I recently attended a webinar about what Christian churches could do to help address the enormous problem of homelessness in Hawaii, which has more homeless people per capita than any other state in the nation.  Two leaders from the River of Life Mission gave their testimonies.  They talked about making a major shift in the way they reached out to the homeless.  For decades, they provided three free meals a day with no questions asked to anyone who wanted to come.  They thought this was a good thing, but realized they were in fact enabling people to the point that they became content to be homeless.  So they took the risk to change their strategy.  Now they provide one meal a week, but in different locations, to smaller groups of people.  Those who serve have more interaction with the clients and are able to build relationships with them.  These relationships foster trust, and once they gain trust, they can move the homeless to programs that can help them with whatever they need to address the roots of what is making them homeless.  It takes more people and much more organization, but they have found that it is tremendously more successful in helping people turn their lives around.   One key ingredient in building trust, however, is that the volunteers are encouraged to witness to Jesus and his love, so that people’s lives can be turned around by him.

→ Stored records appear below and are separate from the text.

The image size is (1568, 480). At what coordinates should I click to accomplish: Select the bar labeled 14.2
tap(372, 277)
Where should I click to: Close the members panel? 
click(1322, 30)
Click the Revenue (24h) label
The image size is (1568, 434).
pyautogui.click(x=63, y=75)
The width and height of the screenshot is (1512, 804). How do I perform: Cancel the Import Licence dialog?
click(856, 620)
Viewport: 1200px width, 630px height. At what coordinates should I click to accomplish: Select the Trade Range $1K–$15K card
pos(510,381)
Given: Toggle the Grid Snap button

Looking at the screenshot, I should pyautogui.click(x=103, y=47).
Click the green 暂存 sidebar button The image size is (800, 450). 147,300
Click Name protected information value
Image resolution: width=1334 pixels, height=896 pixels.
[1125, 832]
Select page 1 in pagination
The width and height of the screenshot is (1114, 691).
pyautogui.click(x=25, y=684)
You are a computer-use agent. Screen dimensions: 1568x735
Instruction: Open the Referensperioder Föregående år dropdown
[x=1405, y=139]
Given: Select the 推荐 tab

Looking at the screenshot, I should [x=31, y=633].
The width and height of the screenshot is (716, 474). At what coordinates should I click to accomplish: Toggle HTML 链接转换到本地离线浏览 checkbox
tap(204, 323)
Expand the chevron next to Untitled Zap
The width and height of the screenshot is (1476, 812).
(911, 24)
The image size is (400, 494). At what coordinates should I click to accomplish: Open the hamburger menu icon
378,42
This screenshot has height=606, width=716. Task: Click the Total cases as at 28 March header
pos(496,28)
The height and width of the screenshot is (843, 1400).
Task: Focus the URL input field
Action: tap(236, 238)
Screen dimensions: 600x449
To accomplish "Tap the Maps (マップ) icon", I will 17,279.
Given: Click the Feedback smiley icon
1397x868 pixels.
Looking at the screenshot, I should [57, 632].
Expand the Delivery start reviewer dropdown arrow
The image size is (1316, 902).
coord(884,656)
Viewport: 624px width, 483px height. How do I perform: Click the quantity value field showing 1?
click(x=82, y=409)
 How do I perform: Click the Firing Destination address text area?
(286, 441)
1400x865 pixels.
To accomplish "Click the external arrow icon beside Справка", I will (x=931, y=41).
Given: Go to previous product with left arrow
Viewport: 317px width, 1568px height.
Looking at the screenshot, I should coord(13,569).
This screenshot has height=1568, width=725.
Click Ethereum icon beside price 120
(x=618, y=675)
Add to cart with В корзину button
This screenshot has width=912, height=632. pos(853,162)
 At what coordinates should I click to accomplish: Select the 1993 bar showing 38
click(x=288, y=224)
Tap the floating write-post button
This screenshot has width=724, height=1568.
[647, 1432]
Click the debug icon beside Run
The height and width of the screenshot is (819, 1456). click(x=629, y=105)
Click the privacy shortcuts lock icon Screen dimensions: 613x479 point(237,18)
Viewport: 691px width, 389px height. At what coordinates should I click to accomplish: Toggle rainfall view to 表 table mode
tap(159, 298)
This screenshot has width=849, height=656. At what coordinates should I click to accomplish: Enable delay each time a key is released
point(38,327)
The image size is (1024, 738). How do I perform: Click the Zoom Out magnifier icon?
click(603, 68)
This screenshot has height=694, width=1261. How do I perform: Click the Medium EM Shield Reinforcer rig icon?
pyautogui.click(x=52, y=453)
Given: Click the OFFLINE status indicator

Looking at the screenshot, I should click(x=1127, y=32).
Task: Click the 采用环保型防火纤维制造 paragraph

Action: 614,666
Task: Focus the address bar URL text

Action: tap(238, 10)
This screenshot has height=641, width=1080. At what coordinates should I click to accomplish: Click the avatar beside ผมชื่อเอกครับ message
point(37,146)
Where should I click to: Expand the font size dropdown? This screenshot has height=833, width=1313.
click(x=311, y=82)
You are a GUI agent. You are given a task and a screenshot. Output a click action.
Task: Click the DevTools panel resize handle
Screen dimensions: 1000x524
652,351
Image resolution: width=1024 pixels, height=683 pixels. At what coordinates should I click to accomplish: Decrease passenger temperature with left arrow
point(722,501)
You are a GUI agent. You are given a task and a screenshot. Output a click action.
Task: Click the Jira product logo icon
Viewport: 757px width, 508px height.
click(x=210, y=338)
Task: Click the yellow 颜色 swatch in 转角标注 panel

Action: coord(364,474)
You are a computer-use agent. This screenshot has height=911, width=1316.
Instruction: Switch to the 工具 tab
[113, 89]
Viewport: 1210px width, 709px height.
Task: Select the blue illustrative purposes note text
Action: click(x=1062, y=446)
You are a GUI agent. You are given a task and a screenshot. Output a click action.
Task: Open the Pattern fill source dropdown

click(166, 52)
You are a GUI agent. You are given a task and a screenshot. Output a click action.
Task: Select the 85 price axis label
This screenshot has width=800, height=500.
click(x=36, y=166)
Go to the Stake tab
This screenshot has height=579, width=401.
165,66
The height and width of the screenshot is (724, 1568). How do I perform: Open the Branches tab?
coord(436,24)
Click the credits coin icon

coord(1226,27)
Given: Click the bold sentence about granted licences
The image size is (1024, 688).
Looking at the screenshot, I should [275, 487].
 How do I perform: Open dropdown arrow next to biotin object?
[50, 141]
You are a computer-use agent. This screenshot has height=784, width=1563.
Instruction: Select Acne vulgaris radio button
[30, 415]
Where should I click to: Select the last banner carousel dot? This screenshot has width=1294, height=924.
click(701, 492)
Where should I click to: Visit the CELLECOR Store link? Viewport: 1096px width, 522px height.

As we hear the reading from Zechariah, we know this is a prophecy about Jesus, entering Jerusalem as a king, not in royal splendor with horse and chariot, but mounted on the back of a donkey, the common person’s beast of burden.  It is this King who brings peace to the nations.  And so Jesus can enter the lives of those who live with so little peace, who have to sleep by day to guard against the human predators who prowl at night.  The presenters of the webinar spoke about several people whose lives were radically changed once they came to know Jesus as a real person and felt his very real presence and love for them.  And they came to know Jesus because caring disciples of Jesus first reached out to them in their physical need, then made sure the spiritual salve of the Gospel could open them to true salvation.

This model of reaching out to the homeless does involve professionals, such as psychologists and social workers; but the front-line workers are non-professionals, ordinary people who care enough to spend time with the homeless.  Sometimes they prepare meals for them, but sometimes they cut their hair, give them a manicure or pedicure, give them clean clothes, or provide them with midnight snacks to tide them over.  Just as Jesus praised his Father for not revealing his wisdom to the wise and the clever, but to the little ones, so the biggest difference is made by the non-professionals who simply want to put their faith into practice.

This weekend we celebrate the feast day of Our Lady of Peace, the Patroness of our Cathedral Basilica and of our Diocese of Honolulu.  Like her Son, the Prince of Peace, she also wants to bring peace into the lives of the homeless, the abandoned, the sick, and the confused.  Her own choice to be the Mother of the Messiah shows that God often chooses the meek and unknown to do his greatest work.  And so it is that Jesus chooses each one of us to witness his presence to someone in our lives.

One of the major causes for people living in the streets is domestic violence.  Besides reaching out to the homeless, what can we who are followers of the Prince of Peace do to prevent this?  How can we reach out to those who suffer such violence and let them know they are not alone?  How can we reach out to those who perpetrate the violence to let them know there are more humane and peaceful ways to solve problems?  Suicide and depression have become alarmingly common among young people.  What can we who know the love of Christ and others in our hearts do to reach out to those who feel so little love or purpose in their lives by letting them know how Jesus himself can give them such love and purpose?

All of this may sound so easy, but, no, it is hard work.  It demands that we step far out of our comfort zones to witness to Jesus in very concrete ways.  But if we do take this burden upon us, and put that yoke around our necks to move things forward out of the mud and darkness, we will find that the yoke is easy and the burden light, because it is a burden of love.  And if we take it up in whatever situation the Lord may put us in, we will not only find peace for our own souls, but will bring the peace of Christ to many others as well.